▶ _WORK INSTRUCTIONS_
Every line of the records below from the line with "Instruction: Click the Week" up to and including the line with "The width and height of the screenshot is (1347, 896)." must be reproduced exactly, and no line outside that range.

Collected data
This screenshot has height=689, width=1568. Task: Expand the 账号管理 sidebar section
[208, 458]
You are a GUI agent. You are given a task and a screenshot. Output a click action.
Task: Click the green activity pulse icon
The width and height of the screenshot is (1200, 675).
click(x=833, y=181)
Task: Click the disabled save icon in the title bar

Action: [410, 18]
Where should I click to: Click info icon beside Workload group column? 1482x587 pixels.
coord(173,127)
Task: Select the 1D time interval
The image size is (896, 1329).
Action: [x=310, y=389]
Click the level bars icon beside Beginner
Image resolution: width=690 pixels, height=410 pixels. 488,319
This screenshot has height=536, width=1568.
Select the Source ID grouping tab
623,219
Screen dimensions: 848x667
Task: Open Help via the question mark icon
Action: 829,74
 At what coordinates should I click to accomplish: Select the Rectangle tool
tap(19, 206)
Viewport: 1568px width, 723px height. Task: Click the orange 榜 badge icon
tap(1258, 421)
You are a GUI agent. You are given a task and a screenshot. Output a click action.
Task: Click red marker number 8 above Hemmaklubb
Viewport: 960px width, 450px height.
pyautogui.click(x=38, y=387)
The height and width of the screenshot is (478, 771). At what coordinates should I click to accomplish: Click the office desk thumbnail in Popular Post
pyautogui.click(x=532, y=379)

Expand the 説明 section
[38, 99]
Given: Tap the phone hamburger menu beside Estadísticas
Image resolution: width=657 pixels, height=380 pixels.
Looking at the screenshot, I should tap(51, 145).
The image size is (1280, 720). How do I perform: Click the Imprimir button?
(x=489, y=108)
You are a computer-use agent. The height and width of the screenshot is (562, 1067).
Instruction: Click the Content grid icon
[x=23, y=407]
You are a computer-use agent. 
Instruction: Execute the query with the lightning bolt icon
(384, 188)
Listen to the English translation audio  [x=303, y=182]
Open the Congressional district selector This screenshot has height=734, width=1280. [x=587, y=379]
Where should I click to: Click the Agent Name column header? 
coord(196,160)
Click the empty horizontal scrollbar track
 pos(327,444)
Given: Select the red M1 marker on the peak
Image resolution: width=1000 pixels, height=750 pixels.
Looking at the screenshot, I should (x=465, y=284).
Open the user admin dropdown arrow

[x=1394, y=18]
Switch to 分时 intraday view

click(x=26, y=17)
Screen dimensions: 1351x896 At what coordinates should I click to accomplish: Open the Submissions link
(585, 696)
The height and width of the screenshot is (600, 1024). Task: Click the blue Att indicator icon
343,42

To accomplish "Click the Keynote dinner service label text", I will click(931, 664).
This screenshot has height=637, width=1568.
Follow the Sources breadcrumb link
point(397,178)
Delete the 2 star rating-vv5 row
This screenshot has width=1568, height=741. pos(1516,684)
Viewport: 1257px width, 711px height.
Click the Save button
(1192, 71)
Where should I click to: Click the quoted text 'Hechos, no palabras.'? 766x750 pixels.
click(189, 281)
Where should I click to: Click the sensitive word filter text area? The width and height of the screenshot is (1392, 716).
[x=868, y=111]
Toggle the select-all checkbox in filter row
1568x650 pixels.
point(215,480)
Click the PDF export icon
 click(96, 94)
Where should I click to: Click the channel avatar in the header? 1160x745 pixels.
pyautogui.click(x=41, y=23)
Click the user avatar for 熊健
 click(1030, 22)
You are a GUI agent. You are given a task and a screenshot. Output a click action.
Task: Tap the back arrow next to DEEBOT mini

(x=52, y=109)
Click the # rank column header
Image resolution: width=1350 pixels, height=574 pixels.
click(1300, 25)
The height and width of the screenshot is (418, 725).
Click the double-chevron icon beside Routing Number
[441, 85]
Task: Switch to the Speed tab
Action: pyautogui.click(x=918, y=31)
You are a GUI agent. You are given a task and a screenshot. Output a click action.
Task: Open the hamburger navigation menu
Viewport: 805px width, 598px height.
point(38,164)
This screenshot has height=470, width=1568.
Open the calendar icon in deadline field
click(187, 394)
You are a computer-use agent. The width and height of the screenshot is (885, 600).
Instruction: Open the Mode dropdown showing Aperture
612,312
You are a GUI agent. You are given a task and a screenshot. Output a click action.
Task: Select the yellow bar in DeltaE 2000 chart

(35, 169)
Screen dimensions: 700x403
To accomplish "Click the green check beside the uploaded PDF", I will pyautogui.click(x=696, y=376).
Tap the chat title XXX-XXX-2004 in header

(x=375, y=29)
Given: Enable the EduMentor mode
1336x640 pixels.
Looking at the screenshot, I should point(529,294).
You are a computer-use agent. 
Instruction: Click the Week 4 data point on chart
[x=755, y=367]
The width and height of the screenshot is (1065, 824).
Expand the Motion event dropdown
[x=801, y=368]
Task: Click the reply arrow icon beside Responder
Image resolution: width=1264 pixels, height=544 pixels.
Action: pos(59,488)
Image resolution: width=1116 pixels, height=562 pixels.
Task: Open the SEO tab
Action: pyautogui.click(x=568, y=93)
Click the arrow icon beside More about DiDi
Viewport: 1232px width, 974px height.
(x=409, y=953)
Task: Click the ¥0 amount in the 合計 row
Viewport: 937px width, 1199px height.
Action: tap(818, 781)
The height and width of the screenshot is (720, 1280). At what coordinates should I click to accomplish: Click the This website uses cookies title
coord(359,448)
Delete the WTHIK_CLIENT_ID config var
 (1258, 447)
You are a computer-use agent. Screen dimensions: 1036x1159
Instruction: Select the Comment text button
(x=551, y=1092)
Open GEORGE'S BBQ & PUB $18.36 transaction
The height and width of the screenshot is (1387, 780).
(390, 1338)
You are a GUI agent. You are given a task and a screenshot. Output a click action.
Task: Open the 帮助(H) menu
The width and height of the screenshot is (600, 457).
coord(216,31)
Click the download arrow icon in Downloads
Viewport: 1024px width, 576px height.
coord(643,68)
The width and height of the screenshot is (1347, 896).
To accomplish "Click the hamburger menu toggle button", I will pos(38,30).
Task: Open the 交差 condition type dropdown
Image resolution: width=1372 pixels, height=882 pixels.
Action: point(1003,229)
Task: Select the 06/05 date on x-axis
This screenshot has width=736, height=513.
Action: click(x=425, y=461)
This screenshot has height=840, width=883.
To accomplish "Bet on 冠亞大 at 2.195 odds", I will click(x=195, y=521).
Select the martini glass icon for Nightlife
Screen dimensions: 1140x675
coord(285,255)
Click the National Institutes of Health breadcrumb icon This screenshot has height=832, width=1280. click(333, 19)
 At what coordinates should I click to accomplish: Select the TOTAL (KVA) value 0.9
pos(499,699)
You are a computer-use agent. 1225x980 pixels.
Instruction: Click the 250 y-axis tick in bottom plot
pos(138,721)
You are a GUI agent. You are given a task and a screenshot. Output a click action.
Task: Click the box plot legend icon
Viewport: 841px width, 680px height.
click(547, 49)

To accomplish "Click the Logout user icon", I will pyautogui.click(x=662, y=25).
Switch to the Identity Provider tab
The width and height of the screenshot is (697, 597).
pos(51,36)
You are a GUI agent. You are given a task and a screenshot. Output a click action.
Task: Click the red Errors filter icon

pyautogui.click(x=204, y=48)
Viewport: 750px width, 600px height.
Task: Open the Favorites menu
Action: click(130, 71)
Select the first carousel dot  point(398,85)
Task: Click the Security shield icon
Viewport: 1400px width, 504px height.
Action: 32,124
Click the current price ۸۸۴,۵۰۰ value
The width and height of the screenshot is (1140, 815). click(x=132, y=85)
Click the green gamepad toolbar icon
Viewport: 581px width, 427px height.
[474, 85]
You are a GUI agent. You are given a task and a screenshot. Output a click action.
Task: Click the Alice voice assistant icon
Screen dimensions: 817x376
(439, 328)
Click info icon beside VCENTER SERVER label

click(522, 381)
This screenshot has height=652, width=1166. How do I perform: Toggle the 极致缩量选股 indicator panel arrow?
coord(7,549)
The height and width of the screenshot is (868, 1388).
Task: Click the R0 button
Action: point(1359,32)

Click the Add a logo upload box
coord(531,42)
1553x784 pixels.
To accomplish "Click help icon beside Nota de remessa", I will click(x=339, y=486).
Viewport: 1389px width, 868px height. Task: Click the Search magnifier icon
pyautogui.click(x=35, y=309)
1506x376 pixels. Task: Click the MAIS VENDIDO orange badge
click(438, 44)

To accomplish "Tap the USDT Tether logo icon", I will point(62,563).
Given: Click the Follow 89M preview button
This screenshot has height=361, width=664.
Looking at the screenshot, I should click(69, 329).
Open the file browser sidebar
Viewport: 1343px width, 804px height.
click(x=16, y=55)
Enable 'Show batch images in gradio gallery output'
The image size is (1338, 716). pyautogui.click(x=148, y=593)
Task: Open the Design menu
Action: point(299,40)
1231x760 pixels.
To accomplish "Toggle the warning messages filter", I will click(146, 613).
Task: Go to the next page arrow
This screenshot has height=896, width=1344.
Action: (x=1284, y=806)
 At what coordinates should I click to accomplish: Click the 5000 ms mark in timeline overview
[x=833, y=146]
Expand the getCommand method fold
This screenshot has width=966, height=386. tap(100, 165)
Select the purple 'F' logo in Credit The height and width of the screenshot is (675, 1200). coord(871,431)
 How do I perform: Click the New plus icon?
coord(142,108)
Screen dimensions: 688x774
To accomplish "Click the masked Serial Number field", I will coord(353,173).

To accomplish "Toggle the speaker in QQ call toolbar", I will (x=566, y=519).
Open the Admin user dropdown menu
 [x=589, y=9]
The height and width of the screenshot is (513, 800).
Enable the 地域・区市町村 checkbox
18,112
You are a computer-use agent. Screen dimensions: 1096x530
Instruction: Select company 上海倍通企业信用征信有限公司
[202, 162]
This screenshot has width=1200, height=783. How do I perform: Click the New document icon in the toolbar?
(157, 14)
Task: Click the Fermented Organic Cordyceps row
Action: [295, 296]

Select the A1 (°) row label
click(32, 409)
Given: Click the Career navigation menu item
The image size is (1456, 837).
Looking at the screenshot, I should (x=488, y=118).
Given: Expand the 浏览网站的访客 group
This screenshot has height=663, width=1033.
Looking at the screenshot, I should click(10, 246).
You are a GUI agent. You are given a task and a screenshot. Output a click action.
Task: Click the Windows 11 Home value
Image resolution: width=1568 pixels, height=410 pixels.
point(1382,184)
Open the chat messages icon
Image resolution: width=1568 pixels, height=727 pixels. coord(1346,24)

▶ _TASK RESULT_
Instruction: Click the Week 4 data point on chart
[x=755, y=367]
The width and height of the screenshot is (1065, 824).
Expand the Motion event dropdown
[x=801, y=368]
Task: Click the reply arrow icon beside Responder
Image resolution: width=1264 pixels, height=544 pixels.
Action: pos(59,488)
Image resolution: width=1116 pixels, height=562 pixels.
Task: Open the SEO tab
Action: pyautogui.click(x=568, y=93)
Click the arrow icon beside More about DiDi
Viewport: 1232px width, 974px height.
(x=409, y=953)
Task: Click the ¥0 amount in the 合計 row
Viewport: 937px width, 1199px height.
Action: tap(818, 781)
The height and width of the screenshot is (720, 1280). At what coordinates should I click to accomplish: Click the This website uses cookies title
coord(359,448)
Delete the WTHIK_CLIENT_ID config var
 (1258, 447)
You are a computer-use agent. Screen dimensions: 1036x1159
Instruction: Select the Comment text button
(x=551, y=1092)
Open GEORGE'S BBQ & PUB $18.36 transaction
The height and width of the screenshot is (1387, 780).
(390, 1338)
You are a GUI agent. You are given a task and a screenshot. Output a click action.
Task: Open the 帮助(H) menu
The width and height of the screenshot is (600, 457).
coord(216,31)
Click the download arrow icon in Downloads
Viewport: 1024px width, 576px height.
coord(643,68)
The width and height of the screenshot is (1347, 896).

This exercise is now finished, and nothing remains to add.